Выбрать главу

Так продолжалось часа три, а потом, как мне показалось, удары песка по окнам стали чуть менее свирепыми и мощными. Я посмотрел на часы: было около двух. До радиосеанса оставалось больше часа, но я решил снять показания сейчас, чтобы прийти на радиостанцию пораньше и поговорить с Айной.

Я толкнул дверь, чтоб выйти, но она не поддалась. Похоже было, что ее подперли колом. Сначала я подумал было о сопротивлении ветра, но вскоре понял, что дверь завалило песком, и стал раскачивать ее. Мало-помалу щелочка становилась все шире, и наконец я смог протиснуться на крыльцо.

Странную картину представлял собой двор метеостанции. Возле каждого столбика, ящика, двери с наветренной стороны вытягивались острые песчаные языки. Кривые барханчики образовались у стены моего дома, на крыльце, на каждой ступеньке. Ветер и не собирался прекращать свои пакости, хлестал все так же больно. За двадцать шагов я уже не различал предметы, а угадывал их по памяти. Солнца не было — вместо него слабо светился огромный, размазанный по небу круг.

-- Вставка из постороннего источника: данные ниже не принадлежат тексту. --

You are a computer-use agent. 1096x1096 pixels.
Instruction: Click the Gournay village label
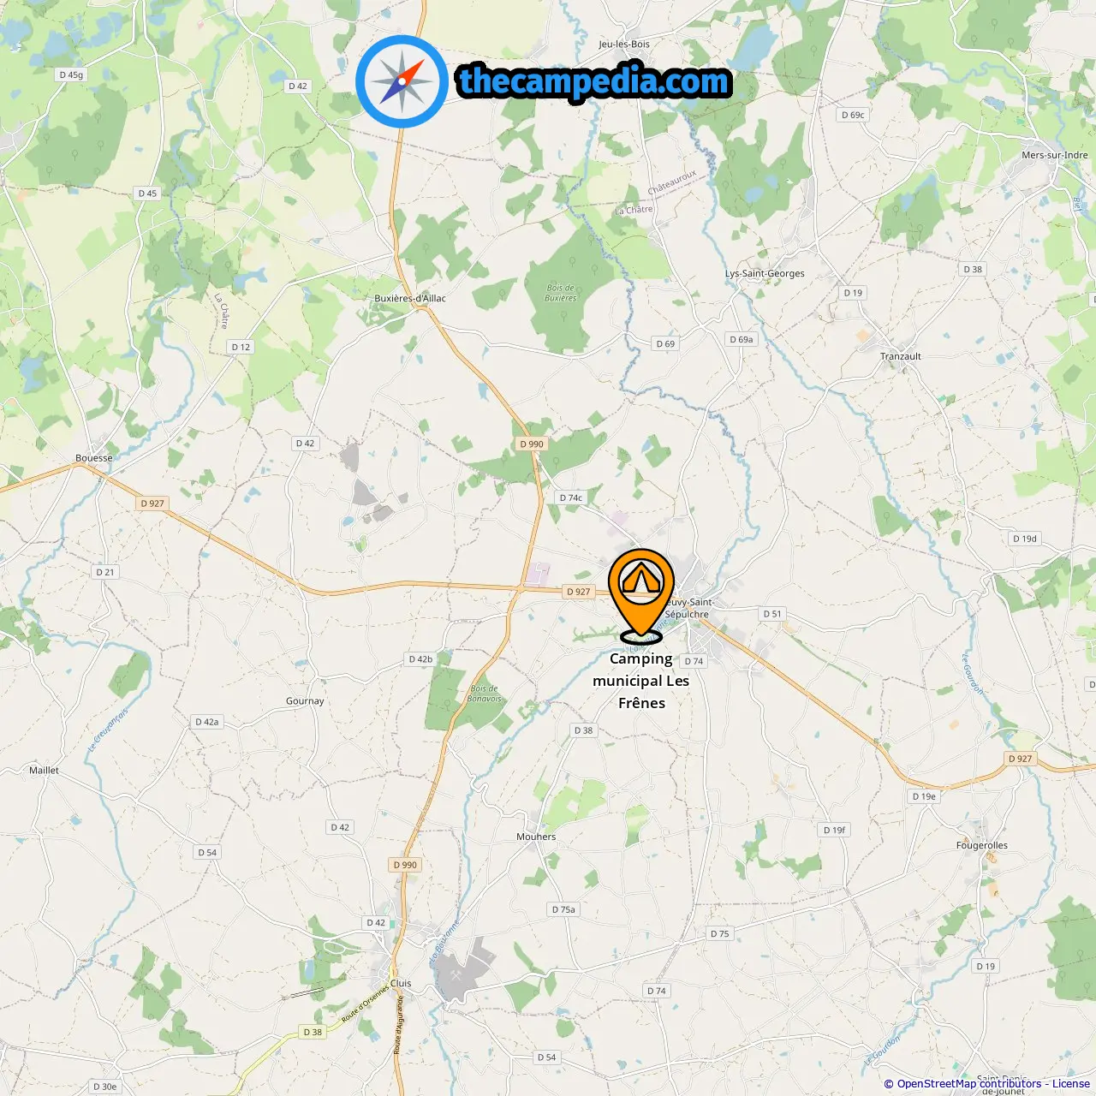(x=305, y=700)
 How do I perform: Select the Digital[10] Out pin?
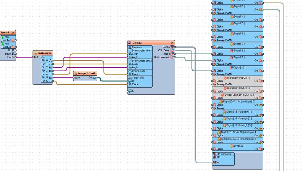pyautogui.click(x=263, y=71)
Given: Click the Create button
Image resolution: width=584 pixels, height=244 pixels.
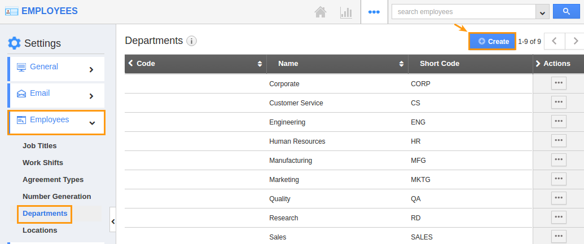Looking at the screenshot, I should pyautogui.click(x=492, y=41).
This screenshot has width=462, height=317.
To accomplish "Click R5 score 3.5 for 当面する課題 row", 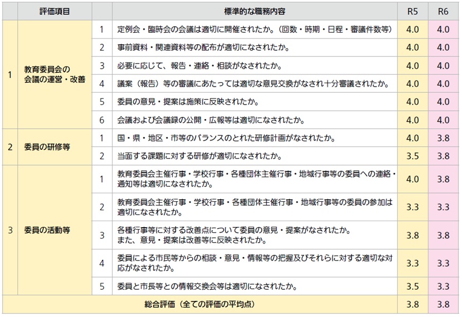I will [412, 156].
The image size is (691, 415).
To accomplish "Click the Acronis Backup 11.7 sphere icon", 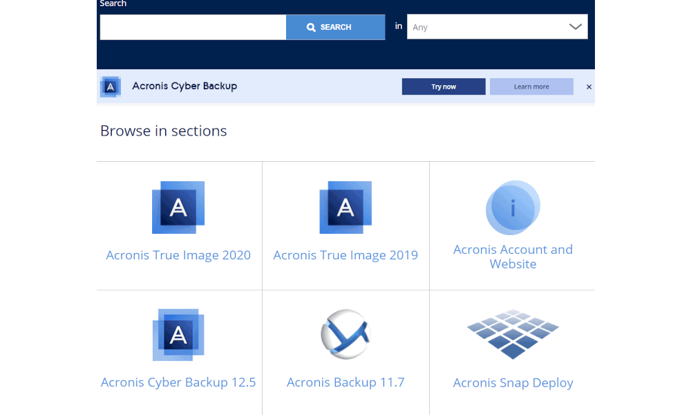I will click(x=346, y=335).
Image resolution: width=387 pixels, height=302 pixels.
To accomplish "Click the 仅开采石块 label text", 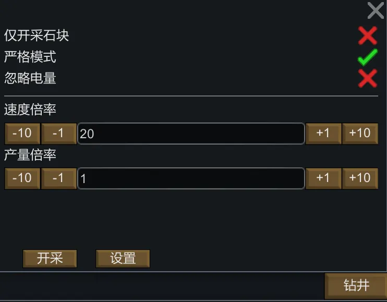I will (37, 35).
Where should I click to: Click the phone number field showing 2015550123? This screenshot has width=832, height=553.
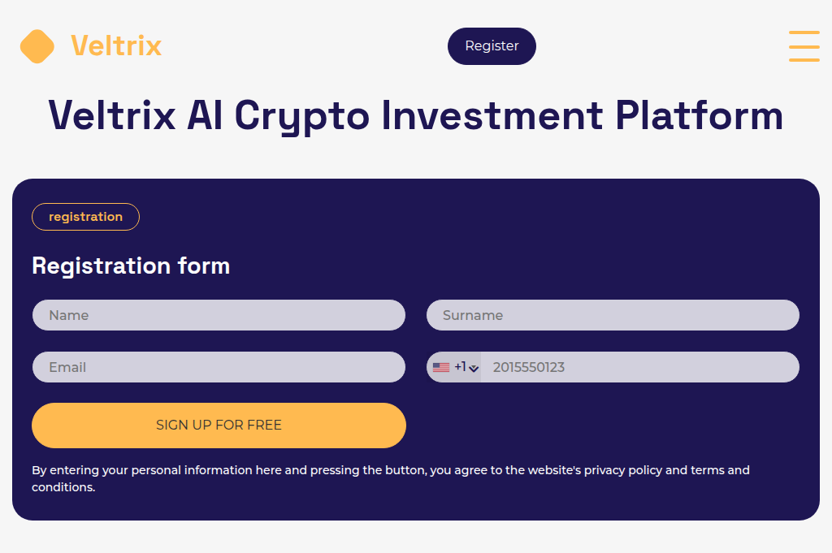pos(642,367)
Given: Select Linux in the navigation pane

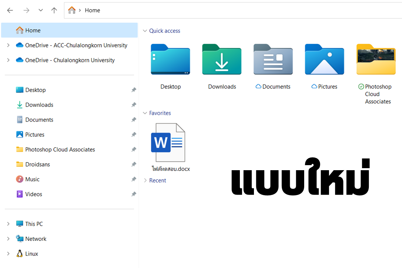Looking at the screenshot, I should coord(31,254).

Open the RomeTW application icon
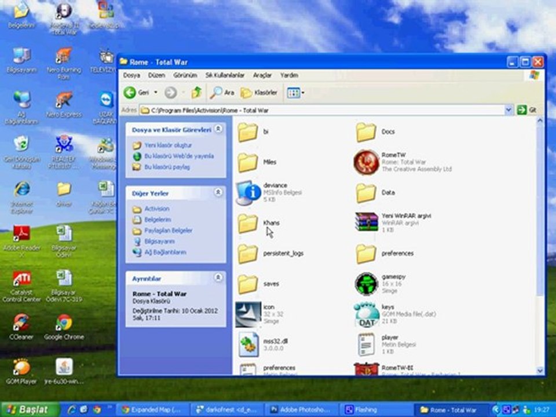tap(366, 162)
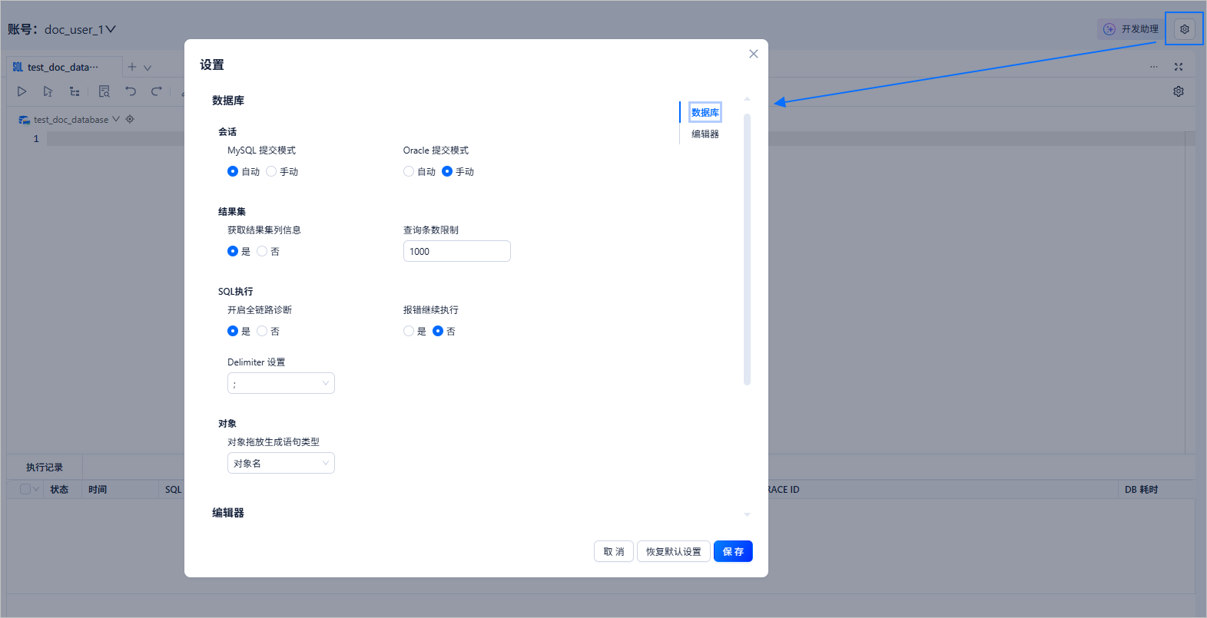Click the 保存 button

click(733, 551)
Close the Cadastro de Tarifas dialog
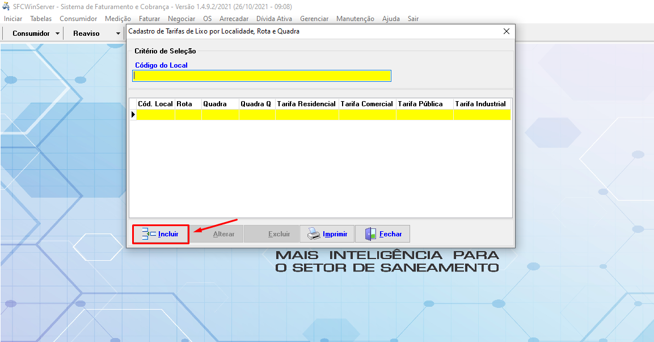The width and height of the screenshot is (654, 342). pyautogui.click(x=507, y=32)
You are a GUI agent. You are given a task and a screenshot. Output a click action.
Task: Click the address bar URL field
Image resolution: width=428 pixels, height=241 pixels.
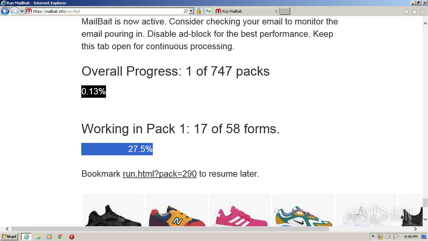pyautogui.click(x=107, y=11)
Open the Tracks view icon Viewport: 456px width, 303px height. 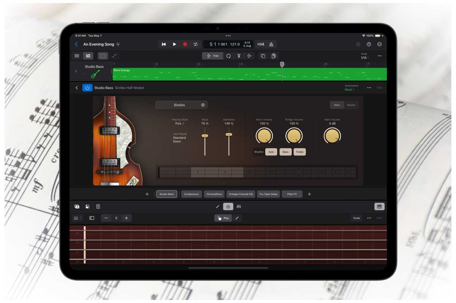[89, 56]
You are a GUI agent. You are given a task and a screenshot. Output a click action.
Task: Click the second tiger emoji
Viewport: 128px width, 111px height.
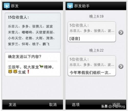15,72
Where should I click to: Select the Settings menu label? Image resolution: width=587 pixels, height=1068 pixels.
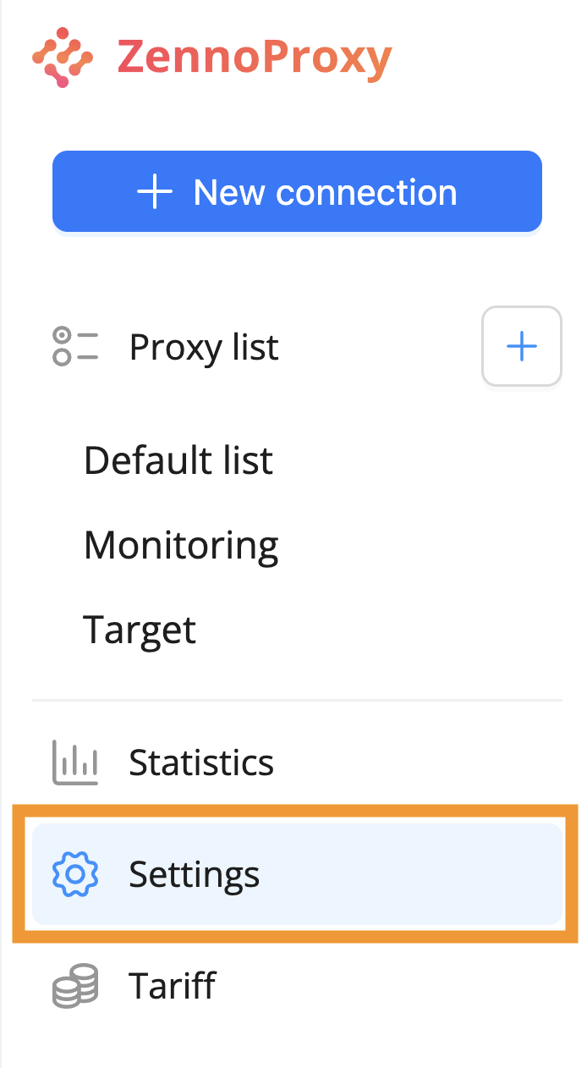[194, 874]
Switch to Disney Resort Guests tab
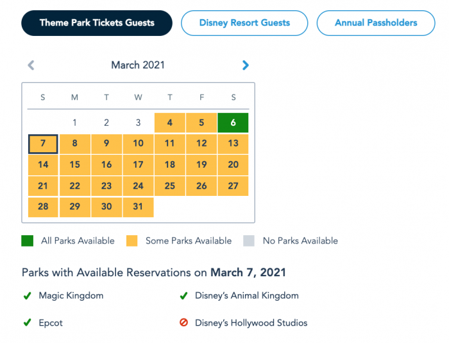449x343 pixels. (244, 23)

Я нагнулся, прикрыл лицо ладонями и вслепую двинулся в сторону метеоплощадки. Теперь песок попадал за шиворот, но это все же было лучше, чем в глаза. То и дело оступаясь, падая на колени и с размаху утыкаясь в новорожденные барханы, я добрел до оградки, сориентировался, где калитка, но искать ее не стал — просто шагнул через ставший низеньким штакетник. Однако настоящая пытка только начиналась: мне нужно было отыскать в песке термометры, закопанные на разной глубине. Очень скоро я впал в панику, потому что два из шести термометров, похоже, провалились сквозь землю, то бишь сквозь песок. Впервые я пошел на подлог: так и не найдя их, записал в блокнот вымышленные температуры — средние сравнительно с данными остальных четырех. Дважды я падал с лестницы, когда снимал показания влажности, и чуть было не пустил всю работу насмарку, когда сильный порыв вырвал из рук блокнотик. Хорошо, что он влип в стенку ящика, прижатый ветром, и я успел его схватить.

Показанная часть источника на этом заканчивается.